Massive unemployment is a common phenomenon in Africa. In Zambia for example, retrenchments and liquidations have led a staggering number of over 200,000 people out of employment over a period of five years since 1992. Zimbabwe, Botswana, Malawi, Kenya, Uganda, Tanzania and other African countries are not different. This has had a direct impact on Africa’s cultural traits.
In many countries, it has always been the responsibility of the man to go out and fend and provide for his family. This has changed. Men and women both leave home in search of the available labour. In fact, in cases where there are massive retrenchments, you now find men at home while the woman goes to work. This has hence affected the household responsibilities, where you find change of roles when a man has to wash and look after the children. In cases where the man goes to work, the woman is forced to become involved in supplementary activities such as sewing, selling vegetables and knitting to complement her husband’s salary. In these countries, women have suffered disproportionately from the impact of globalization. There are very many men who have been retrenched too, but when you look at the statistics you can see the difference. A company in Lesotho, for instance, was required to lay off 50% of its work force, and it ended laying off all the women workers. Under ESAP, states are required to reduce public spending. The immediately affected areas are health and education. In most of our African societies, it is the responsibility of the women to take care of the health not only of themselves, but also of the children in the home.

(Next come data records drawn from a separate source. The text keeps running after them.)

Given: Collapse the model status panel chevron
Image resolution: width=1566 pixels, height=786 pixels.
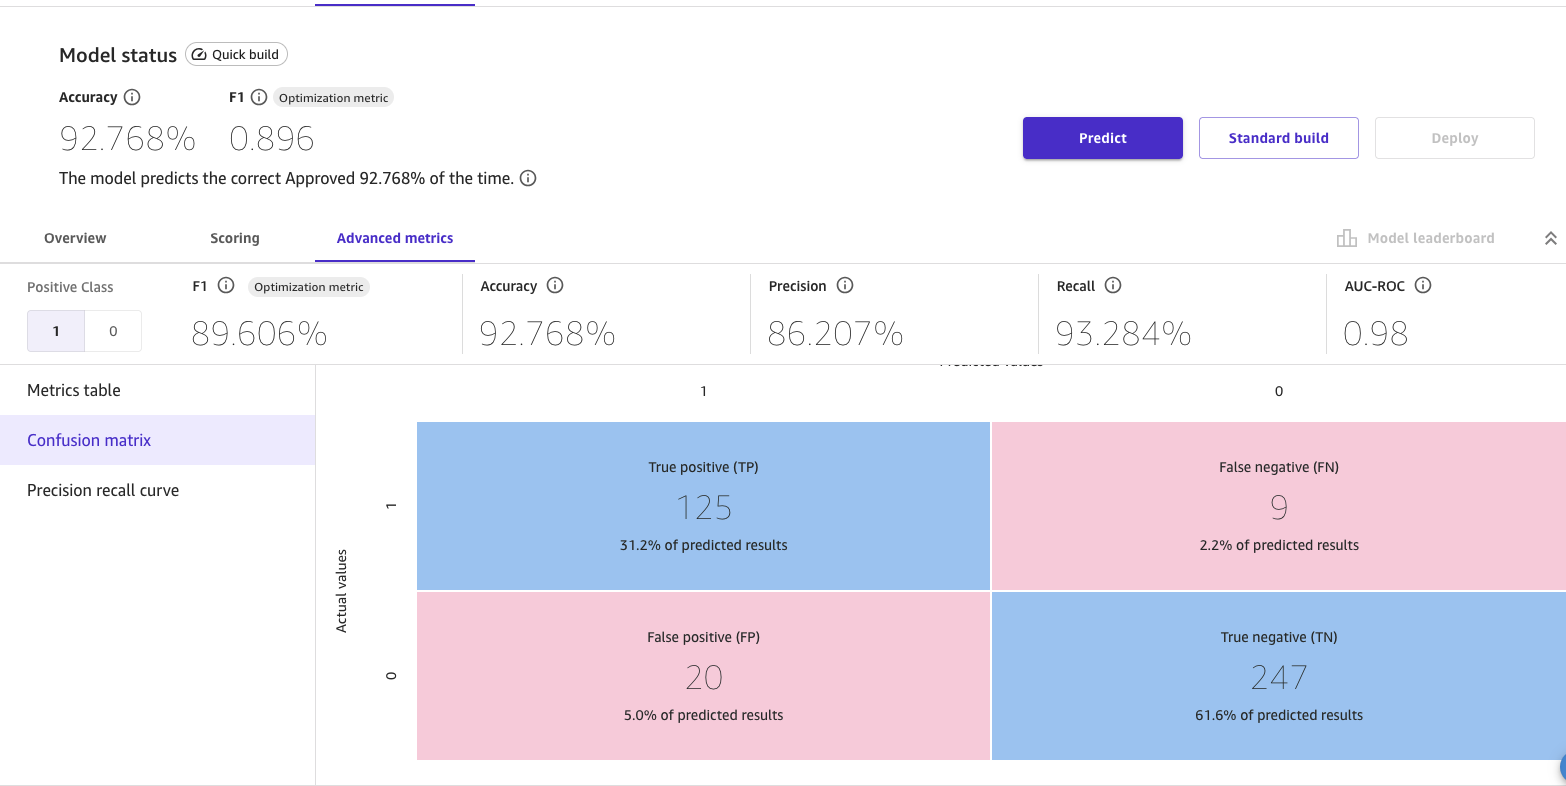Looking at the screenshot, I should coord(1550,239).
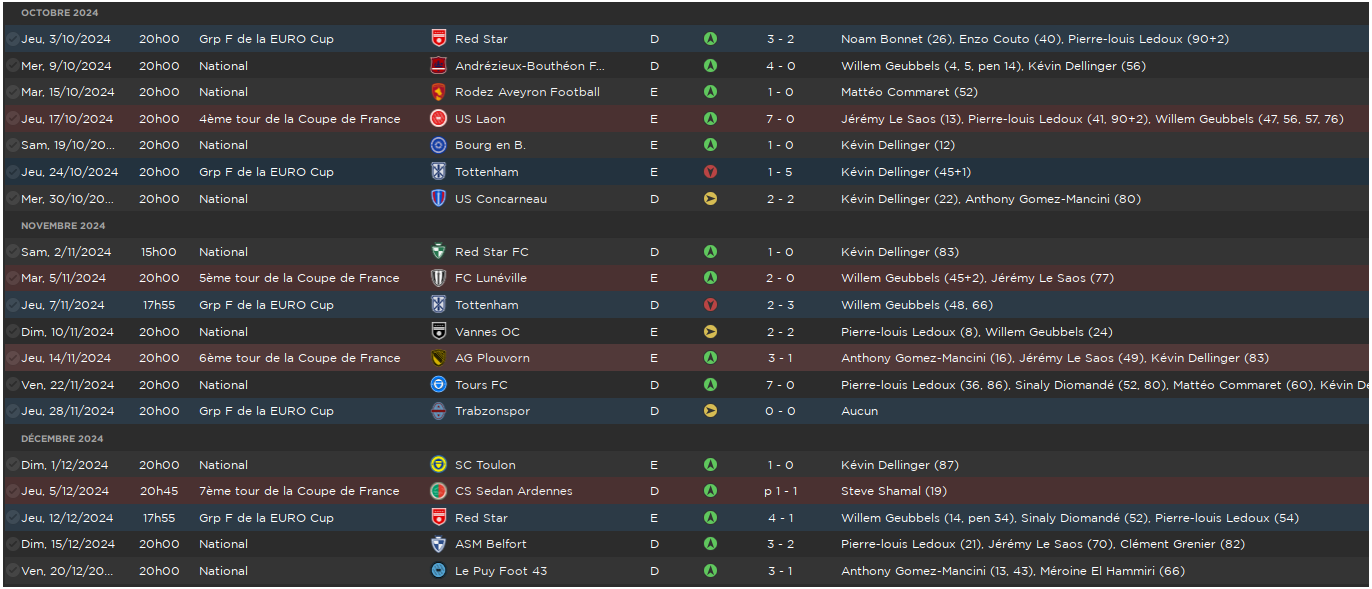The width and height of the screenshot is (1372, 589).
Task: Click the red loss icon on 24/10/2024 match
Action: point(710,172)
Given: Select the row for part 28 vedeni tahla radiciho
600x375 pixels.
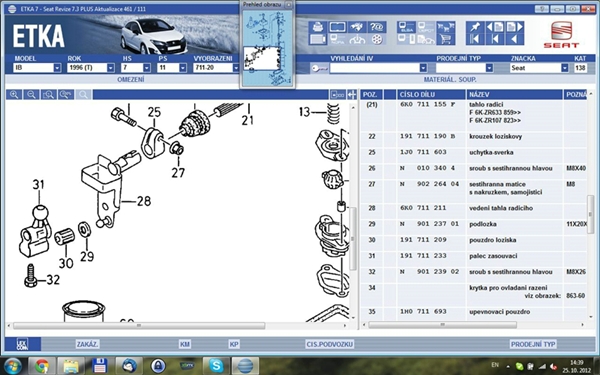Looking at the screenshot, I should [x=473, y=208].
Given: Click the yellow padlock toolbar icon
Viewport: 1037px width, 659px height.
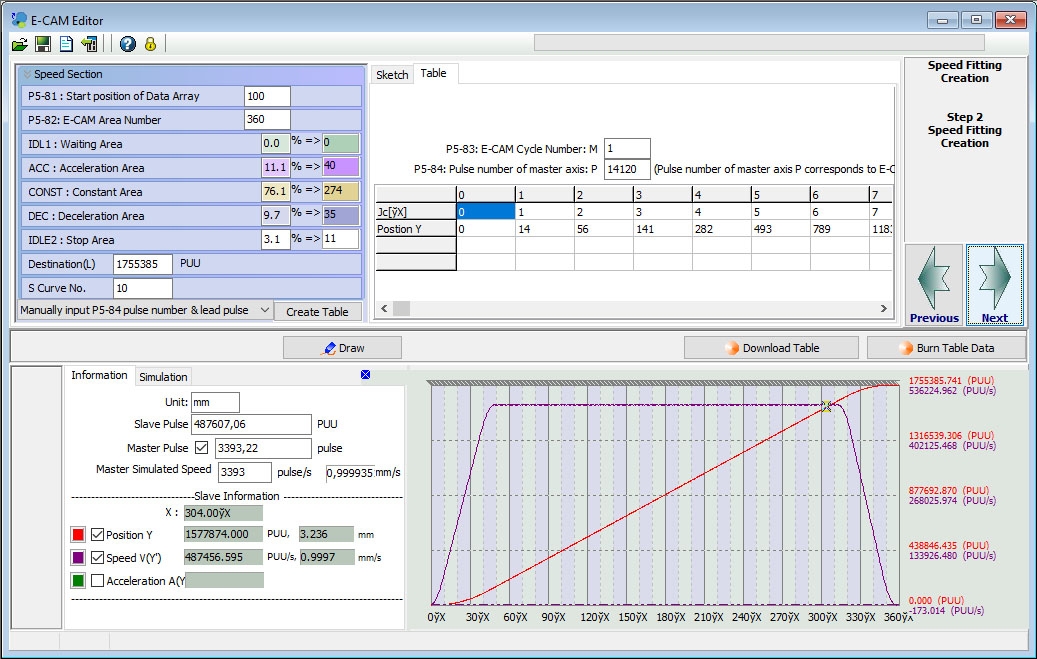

Many girls have dropped out of school because their families cannot afford to pay all the school fees. Zimbabwe has not yet seen the extent to which this can go, but people from Ghana or Uganda who have lived under SAPs for many years and whose countries have been quoted by the World Bank as “success stories” will tell you of the majority of a whole generation who have not gone to school – the majority of whom are women. In Africa, there is a limit to your capacity to enjoy your rights if you have not gone to school. It means that you may not get a job and therefore your economic rights (which are basic human rights) are affected. The first challenge facing women today is education. Education must empower women with knowledge of their rights and how to seek redress should such rights be violated.
In conclusion, the North must revise its conception of development. Economic growth without social and cultural justice cannot be our idea of development. It is imperative that development is measured in terms of the quality of human life, which can be reflected in, for example, better education, health and life expectancy for every single member of society. This is only possible if men and women are equally empowered, in theory and in practice. And the North has a crucial role to play in this process. Anything that falls short of restoring peoples’ dignity, sense of identity, continuity and security should never be accepted. Africa needs to learn to respect the dissenting voice of its own people. And at the same time, the North needs to take heed to the saying of the African people “Shonyala okhumanya inzu yowasio tawe”.